== Problem statement ==
Change every "How do I perform" in the records below to "How can I carry out" and keep all other text unchanged.

== Provided data ==
────────────────
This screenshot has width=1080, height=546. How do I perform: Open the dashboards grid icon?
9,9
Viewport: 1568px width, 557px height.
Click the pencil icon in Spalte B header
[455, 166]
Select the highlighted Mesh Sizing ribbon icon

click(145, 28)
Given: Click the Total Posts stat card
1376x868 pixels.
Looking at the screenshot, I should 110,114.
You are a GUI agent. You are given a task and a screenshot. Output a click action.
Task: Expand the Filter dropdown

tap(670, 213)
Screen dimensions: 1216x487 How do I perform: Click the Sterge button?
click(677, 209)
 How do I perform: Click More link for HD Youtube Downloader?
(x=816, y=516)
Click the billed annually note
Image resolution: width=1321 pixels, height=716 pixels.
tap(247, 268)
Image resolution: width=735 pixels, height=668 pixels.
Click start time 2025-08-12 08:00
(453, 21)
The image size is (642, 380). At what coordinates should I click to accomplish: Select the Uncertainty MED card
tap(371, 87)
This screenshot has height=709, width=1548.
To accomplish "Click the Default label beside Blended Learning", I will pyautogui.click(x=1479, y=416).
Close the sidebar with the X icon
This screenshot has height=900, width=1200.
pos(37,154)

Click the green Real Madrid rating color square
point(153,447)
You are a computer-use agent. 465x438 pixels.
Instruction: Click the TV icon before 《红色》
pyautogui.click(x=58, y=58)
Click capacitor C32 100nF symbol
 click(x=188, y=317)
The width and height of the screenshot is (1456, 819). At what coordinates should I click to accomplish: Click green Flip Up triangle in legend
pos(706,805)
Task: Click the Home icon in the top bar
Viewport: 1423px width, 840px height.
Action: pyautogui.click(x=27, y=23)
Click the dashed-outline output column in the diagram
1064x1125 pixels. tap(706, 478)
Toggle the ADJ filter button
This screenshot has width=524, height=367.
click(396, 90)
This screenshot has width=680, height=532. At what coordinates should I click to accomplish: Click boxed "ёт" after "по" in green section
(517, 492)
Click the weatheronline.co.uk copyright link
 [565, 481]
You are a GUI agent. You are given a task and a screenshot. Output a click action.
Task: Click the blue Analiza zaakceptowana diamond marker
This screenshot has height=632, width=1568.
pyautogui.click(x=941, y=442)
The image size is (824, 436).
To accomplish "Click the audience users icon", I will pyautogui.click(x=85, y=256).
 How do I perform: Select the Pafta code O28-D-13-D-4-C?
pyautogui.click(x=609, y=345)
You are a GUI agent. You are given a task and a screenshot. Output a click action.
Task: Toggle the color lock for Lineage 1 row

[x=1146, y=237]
────────────────
== Solution to this task ==
This screenshot has width=1080, height=546. How can I carry out: Open the dashboards grid icon?
9,9
Viewport: 1568px width, 557px height.
Click the pencil icon in Spalte B header
[455, 166]
Select the highlighted Mesh Sizing ribbon icon

click(145, 28)
Given: Click the Total Posts stat card
1376x868 pixels.
Looking at the screenshot, I should 110,114.
You are a GUI agent. You are given a task and a screenshot. Output a click action.
Task: Expand the Filter dropdown

tap(670, 213)
Screen dimensions: 1216x487 How can I carry out: Click the Sterge button?
click(677, 209)
 How can I carry out: Click More link for HD Youtube Downloader?
(x=816, y=516)
Click the billed annually note
Image resolution: width=1321 pixels, height=716 pixels.
tap(247, 268)
Image resolution: width=735 pixels, height=668 pixels.
Click start time 2025-08-12 08:00
(453, 21)
The image size is (642, 380). At what coordinates should I click to accomplish: Select the Uncertainty MED card
tap(371, 87)
This screenshot has height=709, width=1548.
To accomplish "Click the Default label beside Blended Learning", I will pyautogui.click(x=1479, y=416).
Close the sidebar with the X icon
This screenshot has height=900, width=1200.
pos(37,154)

Click the green Real Madrid rating color square
point(153,447)
You are a computer-use agent. 465x438 pixels.
Instruction: Click the TV icon before 《红色》
pyautogui.click(x=58, y=58)
Click capacitor C32 100nF symbol
 click(x=188, y=317)
The width and height of the screenshot is (1456, 819). At what coordinates should I click to accomplish: Click green Flip Up triangle in legend
pos(706,805)
Task: Click the Home icon in the top bar
Viewport: 1423px width, 840px height.
Action: pyautogui.click(x=27, y=23)
Click the dashed-outline output column in the diagram
1064x1125 pixels. tap(706, 478)
Toggle the ADJ filter button
This screenshot has width=524, height=367.
click(396, 90)
This screenshot has width=680, height=532. At what coordinates should I click to accomplish: Click boxed "ёт" after "по" in green section
(517, 492)
Click the weatheronline.co.uk copyright link
 [565, 481]
You are a GUI agent. You are given a task and a screenshot. Output a click action.
Task: Click the blue Analiza zaakceptowana diamond marker
This screenshot has height=632, width=1568.
pyautogui.click(x=941, y=442)
The image size is (824, 436).
To accomplish "Click the audience users icon", I will pyautogui.click(x=85, y=256).
 How can I carry out: Select the Pafta code O28-D-13-D-4-C?
pyautogui.click(x=609, y=345)
You are a GUI agent. You are given a task and a screenshot. Output a click action.
Task: Toggle the color lock for Lineage 1 row

[x=1146, y=237]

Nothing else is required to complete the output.